**Given instruction a:**
Rewrite the rows starting at the one containing "This screenshot has width=1315, height=924." and ending at the last row, shifting every coordinate in the answers up by 114 and keeping the requests as they are.

**Page:**
|---|
2019-06-13 Thread Michael Torrie
On 06/13/2019 05:49 PM, Christian Seberino wrote:
> I have a third party GUI that manages some hardware.
> 
> I want to control the hardware from a Python script.
> 
> This seems to mean I need to somehow have Python code
>   that imitates a human doing the necessary
> actions on the GUI (selecting menu options, pressing buttons, etc.)
> 
> Is this possible

Maybe.

> / easy 
No.

> doable?

Maybe.

It's kind of the old "if you have to ask" sort of question.

There are ways of programatically driving other applications' user
interfaces.  You haven't said what OS you are using.  We used to use an
application called AutoIt to drive GUI programs.  You can send clicks,
keystrokes, and work with certain controls (read values, set values,
etc), at least if they are standard win32 widgets.  More and more
applications draw their own controls these days rather than use win32
widgets, which wouldn't be usable for that kind of modification.
|---|
**Working data:**
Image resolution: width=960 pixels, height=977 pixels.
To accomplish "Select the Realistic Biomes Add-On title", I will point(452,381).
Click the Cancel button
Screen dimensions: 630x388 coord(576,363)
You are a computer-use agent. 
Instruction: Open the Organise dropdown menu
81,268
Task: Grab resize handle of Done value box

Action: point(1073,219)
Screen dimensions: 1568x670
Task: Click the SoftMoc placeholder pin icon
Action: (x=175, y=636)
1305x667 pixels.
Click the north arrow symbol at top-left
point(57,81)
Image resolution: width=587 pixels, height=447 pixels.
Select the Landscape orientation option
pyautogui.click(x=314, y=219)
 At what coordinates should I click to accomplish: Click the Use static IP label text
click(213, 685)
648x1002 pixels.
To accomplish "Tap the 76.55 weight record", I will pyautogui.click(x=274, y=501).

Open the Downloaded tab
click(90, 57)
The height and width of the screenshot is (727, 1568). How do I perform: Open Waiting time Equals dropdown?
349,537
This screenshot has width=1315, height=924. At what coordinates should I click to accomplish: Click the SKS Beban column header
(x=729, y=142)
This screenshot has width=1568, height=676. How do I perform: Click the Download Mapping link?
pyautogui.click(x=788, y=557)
|---|
**Given instruction b:**
According to the reply about controlling a GUI from a Python script, why might a tool like AutoIt be unable to work with the controls of many current applications?

**Task response a:**
This screenshot has width=1315, height=924. At what coordinates should I click to accomplish: Click the SKS Beban column header
(x=843, y=256)
This screenshot has width=1568, height=676. How do I perform: Click the Download Mapping link?
pyautogui.click(x=902, y=671)

**Task response b:**
AutoIt can read and set values on certain controls, at least when they are standard win32 widgets. More and more applications now draw their own controls instead of using win32 widgets, and those controls can't be handled that way.